**About this exercise**
Once you find the line in the listing below that contains "Collapse the friends folder", copy it and every following line exactly, stopping at the end.

**Material for this task**
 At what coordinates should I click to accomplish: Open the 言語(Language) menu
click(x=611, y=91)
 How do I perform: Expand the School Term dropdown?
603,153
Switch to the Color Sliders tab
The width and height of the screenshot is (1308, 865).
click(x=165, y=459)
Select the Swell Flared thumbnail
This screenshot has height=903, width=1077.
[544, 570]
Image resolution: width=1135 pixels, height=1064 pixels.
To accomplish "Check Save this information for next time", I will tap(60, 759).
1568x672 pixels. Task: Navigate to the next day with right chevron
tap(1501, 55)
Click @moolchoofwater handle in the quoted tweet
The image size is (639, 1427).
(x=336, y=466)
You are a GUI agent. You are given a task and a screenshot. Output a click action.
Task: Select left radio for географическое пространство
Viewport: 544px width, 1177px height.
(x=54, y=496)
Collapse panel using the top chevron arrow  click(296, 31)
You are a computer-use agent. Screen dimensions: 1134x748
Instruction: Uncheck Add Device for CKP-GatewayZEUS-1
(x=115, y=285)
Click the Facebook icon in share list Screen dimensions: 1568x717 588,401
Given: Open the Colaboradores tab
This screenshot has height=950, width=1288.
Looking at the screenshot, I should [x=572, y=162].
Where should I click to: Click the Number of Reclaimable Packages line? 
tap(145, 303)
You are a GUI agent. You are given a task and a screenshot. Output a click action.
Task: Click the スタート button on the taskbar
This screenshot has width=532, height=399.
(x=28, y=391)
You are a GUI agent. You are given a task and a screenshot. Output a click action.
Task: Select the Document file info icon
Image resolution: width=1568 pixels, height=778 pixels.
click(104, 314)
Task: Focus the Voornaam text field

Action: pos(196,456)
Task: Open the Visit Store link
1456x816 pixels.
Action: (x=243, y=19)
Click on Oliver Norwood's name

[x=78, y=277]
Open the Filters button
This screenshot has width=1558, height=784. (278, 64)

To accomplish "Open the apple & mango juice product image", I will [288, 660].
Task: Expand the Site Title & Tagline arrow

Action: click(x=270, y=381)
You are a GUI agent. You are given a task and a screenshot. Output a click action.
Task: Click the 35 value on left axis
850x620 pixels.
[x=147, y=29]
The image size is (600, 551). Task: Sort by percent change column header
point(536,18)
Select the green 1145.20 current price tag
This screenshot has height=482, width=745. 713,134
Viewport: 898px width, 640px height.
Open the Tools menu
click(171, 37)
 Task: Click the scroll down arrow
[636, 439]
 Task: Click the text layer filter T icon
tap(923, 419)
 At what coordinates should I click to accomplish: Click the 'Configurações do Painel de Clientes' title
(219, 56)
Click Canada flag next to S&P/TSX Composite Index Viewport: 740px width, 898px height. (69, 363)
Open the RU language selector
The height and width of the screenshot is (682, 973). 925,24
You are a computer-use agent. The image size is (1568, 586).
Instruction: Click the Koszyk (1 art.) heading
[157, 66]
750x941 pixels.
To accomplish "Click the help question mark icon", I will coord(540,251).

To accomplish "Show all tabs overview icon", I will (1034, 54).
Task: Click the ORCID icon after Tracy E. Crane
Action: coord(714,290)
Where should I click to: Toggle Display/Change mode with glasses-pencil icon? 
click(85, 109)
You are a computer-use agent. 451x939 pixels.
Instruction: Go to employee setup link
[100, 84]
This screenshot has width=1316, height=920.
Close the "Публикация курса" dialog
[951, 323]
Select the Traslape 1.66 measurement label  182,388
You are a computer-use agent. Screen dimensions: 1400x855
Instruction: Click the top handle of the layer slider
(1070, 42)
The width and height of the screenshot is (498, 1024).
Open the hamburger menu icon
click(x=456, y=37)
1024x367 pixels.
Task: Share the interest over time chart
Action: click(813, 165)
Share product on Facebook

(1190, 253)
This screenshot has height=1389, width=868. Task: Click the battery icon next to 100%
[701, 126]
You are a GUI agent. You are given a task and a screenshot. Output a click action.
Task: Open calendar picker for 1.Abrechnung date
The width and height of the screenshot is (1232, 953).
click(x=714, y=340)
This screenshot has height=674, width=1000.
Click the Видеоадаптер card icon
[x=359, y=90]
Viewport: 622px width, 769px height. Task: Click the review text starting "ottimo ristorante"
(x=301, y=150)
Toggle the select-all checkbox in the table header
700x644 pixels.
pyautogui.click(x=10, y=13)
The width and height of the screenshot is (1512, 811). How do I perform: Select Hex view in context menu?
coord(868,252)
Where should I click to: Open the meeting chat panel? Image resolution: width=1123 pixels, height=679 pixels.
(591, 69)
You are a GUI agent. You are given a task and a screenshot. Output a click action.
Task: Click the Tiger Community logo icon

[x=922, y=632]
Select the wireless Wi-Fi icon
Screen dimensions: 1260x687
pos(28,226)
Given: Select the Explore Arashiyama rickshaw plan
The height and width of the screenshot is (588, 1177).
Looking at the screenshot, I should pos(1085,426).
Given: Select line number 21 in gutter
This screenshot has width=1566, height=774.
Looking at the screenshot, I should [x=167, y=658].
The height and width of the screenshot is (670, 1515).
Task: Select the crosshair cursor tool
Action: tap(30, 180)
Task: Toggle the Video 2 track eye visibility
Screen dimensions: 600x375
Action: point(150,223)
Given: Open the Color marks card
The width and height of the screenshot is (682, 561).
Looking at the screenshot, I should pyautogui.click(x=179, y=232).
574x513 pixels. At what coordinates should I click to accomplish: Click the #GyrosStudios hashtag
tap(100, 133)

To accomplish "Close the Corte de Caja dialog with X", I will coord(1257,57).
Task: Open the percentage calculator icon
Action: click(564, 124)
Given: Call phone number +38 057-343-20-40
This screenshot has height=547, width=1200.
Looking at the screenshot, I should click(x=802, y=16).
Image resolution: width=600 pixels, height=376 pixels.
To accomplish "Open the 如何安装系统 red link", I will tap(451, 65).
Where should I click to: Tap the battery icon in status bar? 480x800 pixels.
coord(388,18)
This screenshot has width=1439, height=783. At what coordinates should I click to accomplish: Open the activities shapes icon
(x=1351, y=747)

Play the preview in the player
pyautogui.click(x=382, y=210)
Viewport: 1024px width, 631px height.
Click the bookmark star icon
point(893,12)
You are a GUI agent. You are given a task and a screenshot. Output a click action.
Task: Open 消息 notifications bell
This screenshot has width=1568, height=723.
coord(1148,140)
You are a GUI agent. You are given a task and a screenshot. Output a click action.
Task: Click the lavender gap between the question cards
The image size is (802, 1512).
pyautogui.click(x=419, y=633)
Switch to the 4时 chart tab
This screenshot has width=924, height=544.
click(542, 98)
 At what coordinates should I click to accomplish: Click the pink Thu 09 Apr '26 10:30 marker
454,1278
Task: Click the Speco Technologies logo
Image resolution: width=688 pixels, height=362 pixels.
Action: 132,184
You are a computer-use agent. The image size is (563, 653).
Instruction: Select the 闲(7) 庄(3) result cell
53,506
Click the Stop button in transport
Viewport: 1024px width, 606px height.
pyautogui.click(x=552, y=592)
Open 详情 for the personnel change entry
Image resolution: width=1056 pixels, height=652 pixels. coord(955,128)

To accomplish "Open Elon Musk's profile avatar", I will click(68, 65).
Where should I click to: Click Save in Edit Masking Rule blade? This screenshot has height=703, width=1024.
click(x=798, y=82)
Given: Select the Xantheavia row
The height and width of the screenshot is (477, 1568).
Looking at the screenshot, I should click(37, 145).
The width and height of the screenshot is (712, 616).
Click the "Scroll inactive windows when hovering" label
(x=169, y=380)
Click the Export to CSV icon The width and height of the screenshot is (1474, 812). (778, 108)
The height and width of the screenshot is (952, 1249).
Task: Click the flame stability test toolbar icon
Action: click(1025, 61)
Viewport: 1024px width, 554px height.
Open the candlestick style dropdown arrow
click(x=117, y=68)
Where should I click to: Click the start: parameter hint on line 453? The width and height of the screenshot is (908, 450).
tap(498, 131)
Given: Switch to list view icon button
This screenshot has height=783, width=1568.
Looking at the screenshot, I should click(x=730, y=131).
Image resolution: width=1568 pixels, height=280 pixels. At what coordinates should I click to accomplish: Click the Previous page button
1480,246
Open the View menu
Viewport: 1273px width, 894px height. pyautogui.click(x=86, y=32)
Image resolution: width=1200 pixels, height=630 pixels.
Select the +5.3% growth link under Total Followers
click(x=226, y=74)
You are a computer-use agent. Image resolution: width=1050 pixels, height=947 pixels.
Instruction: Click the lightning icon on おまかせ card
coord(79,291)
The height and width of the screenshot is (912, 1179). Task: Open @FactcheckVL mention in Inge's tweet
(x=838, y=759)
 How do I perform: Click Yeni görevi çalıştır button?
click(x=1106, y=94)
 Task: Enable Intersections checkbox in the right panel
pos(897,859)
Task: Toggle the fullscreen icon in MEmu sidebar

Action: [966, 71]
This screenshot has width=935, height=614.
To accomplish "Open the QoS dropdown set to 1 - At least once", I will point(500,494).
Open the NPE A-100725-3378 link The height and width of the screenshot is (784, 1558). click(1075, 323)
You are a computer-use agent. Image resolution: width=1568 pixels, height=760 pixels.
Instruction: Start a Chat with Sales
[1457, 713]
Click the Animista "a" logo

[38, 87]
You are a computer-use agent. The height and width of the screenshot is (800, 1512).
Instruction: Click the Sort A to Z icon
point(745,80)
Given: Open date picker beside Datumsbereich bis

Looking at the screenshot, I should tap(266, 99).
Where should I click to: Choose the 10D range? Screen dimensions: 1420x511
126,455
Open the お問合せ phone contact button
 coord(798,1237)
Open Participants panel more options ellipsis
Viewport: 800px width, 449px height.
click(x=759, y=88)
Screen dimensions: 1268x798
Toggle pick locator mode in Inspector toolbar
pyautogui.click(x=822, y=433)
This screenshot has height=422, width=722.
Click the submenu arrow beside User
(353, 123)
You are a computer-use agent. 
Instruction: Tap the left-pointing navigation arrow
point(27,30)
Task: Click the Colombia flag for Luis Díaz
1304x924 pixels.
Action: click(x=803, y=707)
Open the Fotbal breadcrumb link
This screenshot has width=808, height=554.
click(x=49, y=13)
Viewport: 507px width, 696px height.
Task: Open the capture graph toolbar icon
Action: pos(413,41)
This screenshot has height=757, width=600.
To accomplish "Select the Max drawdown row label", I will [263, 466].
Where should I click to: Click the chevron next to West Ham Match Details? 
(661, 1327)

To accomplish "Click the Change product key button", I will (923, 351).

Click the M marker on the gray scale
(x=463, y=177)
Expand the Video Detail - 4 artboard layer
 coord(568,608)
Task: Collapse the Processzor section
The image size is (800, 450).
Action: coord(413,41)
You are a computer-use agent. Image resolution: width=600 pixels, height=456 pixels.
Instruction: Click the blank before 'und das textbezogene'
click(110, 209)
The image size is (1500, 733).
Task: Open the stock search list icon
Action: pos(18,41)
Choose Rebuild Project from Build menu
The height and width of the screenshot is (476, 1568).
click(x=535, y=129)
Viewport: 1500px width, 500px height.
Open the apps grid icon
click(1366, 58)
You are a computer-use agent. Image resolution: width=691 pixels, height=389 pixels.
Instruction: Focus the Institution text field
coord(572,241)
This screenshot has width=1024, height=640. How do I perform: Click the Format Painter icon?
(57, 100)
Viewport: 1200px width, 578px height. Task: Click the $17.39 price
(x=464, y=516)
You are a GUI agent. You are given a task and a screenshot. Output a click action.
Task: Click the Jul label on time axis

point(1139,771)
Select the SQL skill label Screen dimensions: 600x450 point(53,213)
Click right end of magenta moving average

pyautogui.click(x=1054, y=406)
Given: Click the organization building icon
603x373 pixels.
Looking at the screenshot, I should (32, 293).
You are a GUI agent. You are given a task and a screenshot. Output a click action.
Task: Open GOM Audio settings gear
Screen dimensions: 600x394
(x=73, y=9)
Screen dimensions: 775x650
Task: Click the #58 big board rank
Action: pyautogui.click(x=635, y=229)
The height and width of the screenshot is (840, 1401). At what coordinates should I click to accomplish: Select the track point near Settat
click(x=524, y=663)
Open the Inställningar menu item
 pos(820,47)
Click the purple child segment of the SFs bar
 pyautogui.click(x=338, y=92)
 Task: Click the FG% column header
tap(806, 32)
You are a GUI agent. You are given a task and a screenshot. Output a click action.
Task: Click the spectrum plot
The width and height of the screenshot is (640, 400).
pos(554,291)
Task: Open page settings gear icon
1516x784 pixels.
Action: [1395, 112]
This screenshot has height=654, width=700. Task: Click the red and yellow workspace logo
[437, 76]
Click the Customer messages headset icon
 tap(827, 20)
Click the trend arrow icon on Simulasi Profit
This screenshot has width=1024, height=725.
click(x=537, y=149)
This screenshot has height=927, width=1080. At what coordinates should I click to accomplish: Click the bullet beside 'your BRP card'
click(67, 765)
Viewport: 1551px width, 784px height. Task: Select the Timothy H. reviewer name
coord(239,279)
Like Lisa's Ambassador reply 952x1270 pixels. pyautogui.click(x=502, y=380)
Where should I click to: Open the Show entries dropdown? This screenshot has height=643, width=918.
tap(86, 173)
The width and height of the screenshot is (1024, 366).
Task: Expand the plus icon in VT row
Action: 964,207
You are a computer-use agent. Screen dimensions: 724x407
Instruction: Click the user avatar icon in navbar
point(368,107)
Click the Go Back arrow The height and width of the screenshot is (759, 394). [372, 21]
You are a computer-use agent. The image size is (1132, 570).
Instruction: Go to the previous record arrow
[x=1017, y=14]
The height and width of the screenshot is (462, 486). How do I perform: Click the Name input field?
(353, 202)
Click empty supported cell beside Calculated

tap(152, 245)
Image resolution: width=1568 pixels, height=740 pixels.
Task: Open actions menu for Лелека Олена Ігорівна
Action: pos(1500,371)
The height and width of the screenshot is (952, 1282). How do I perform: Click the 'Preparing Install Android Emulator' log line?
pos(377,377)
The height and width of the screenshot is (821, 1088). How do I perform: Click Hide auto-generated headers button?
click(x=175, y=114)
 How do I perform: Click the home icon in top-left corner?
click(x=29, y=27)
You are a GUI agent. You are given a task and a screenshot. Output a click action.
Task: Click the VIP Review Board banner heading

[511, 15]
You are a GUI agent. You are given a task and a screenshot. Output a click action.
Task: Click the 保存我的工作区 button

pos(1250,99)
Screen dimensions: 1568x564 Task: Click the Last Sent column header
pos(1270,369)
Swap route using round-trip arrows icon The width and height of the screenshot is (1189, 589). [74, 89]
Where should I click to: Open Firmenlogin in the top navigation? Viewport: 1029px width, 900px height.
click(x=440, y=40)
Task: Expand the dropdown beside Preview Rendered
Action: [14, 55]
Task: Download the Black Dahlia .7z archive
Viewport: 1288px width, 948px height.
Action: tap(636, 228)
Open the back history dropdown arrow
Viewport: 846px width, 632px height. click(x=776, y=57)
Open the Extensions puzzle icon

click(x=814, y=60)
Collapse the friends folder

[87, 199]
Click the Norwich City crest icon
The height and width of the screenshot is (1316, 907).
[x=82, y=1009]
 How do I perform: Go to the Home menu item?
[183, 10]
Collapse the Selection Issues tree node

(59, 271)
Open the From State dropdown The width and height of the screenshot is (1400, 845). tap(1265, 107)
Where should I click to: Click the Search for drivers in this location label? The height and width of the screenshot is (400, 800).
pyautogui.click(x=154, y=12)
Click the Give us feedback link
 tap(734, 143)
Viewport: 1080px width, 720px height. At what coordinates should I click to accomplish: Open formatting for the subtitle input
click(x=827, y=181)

**Answer space**
Collapse the friends folder

[87, 199]
Click the Norwich City crest icon
The height and width of the screenshot is (1316, 907).
[x=82, y=1009]
 How do I perform: Go to the Home menu item?
[183, 10]
Collapse the Selection Issues tree node

(59, 271)
Open the From State dropdown The width and height of the screenshot is (1400, 845). tap(1265, 107)
Where should I click to: Click the Search for drivers in this location label? The height and width of the screenshot is (400, 800).
pyautogui.click(x=154, y=12)
Click the Give us feedback link
 tap(734, 143)
Viewport: 1080px width, 720px height. At what coordinates should I click to accomplish: Open formatting for the subtitle input
click(x=827, y=181)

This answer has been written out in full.